Pixel coordinate grounding data

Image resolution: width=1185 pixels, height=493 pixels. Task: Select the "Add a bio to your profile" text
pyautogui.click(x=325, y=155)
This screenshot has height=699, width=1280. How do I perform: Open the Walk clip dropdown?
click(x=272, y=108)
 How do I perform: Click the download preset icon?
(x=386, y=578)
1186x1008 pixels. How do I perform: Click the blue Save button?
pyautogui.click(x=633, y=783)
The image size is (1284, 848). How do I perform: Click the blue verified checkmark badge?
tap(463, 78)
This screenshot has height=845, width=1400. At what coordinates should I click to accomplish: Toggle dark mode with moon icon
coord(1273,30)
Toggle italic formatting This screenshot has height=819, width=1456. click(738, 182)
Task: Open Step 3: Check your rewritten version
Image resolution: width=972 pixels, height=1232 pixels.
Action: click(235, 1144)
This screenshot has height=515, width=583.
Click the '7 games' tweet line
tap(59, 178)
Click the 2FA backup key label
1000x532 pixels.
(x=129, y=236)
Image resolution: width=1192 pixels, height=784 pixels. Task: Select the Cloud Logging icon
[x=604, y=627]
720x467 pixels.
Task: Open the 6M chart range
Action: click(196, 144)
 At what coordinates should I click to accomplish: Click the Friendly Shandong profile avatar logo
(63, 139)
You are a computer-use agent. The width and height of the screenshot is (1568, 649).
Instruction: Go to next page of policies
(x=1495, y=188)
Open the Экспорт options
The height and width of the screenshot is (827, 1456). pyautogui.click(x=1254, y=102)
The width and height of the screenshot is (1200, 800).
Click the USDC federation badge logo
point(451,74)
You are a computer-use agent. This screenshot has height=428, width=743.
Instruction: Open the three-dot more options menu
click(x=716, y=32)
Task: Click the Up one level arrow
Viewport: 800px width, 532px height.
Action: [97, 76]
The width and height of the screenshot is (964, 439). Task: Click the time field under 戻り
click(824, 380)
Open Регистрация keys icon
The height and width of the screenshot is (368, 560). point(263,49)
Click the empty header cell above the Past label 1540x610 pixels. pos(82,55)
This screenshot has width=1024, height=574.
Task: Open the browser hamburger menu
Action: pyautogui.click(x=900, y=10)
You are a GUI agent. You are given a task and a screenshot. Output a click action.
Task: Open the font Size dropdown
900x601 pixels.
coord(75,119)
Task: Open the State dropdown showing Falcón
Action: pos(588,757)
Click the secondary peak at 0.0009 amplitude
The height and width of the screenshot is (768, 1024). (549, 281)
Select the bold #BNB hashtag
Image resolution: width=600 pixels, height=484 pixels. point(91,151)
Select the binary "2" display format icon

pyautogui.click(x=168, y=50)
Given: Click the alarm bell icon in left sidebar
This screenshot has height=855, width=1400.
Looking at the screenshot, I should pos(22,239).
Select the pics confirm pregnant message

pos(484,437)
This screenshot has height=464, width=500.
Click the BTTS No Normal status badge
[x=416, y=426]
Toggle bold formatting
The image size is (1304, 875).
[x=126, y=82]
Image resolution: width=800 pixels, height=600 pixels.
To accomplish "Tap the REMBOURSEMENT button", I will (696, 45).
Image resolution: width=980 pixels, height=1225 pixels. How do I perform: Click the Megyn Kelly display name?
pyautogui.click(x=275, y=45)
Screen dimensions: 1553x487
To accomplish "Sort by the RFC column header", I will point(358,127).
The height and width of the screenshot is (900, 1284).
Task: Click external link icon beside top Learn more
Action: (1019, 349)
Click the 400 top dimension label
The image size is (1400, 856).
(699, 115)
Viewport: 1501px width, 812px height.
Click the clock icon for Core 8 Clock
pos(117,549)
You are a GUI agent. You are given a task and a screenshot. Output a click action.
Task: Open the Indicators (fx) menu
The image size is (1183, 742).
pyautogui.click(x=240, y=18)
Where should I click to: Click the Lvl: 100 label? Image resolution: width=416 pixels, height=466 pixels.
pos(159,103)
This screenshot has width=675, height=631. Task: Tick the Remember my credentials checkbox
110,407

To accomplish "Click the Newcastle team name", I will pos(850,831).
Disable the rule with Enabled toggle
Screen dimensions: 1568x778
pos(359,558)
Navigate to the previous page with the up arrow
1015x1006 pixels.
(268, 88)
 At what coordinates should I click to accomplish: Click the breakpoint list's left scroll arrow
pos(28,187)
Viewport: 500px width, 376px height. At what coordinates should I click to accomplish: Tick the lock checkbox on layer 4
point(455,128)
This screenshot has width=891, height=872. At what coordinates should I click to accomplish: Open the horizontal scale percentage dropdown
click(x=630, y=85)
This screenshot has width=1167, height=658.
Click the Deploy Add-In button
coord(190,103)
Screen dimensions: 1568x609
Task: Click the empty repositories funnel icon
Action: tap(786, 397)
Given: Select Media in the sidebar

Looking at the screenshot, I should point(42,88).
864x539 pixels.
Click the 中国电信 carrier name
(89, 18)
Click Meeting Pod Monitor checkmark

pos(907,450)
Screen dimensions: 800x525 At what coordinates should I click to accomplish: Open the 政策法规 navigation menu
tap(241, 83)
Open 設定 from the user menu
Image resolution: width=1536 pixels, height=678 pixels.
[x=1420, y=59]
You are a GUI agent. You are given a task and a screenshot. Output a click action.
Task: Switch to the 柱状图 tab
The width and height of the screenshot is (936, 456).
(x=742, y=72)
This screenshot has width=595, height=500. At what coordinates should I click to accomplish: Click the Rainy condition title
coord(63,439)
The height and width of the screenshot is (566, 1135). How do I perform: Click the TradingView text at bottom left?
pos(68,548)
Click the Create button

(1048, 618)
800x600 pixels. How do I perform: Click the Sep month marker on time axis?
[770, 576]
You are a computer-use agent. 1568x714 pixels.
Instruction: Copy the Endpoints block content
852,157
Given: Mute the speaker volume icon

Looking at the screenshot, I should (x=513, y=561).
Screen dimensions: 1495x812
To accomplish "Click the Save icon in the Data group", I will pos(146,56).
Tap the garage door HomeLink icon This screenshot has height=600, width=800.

| Problem details |
Write out the lines of the entries, word for word, from the first through the one containing "Toggle italic formatting", and stop at that line.

| Task answer |
Image resolution: width=1185 pixels, height=493 pixels. Task: Select the "Add a bio to your profile" text
pyautogui.click(x=325, y=155)
This screenshot has height=699, width=1280. How do I perform: Open the Walk clip dropdown?
click(x=272, y=108)
 How do I perform: Click the download preset icon?
(x=386, y=578)
1186x1008 pixels. How do I perform: Click the blue Save button?
pyautogui.click(x=633, y=783)
The image size is (1284, 848). How do I perform: Click the blue verified checkmark badge?
tap(463, 78)
This screenshot has height=845, width=1400. At what coordinates should I click to accomplish: Toggle dark mode with moon icon
coord(1273,30)
Toggle italic formatting This screenshot has height=819, width=1456. click(738, 182)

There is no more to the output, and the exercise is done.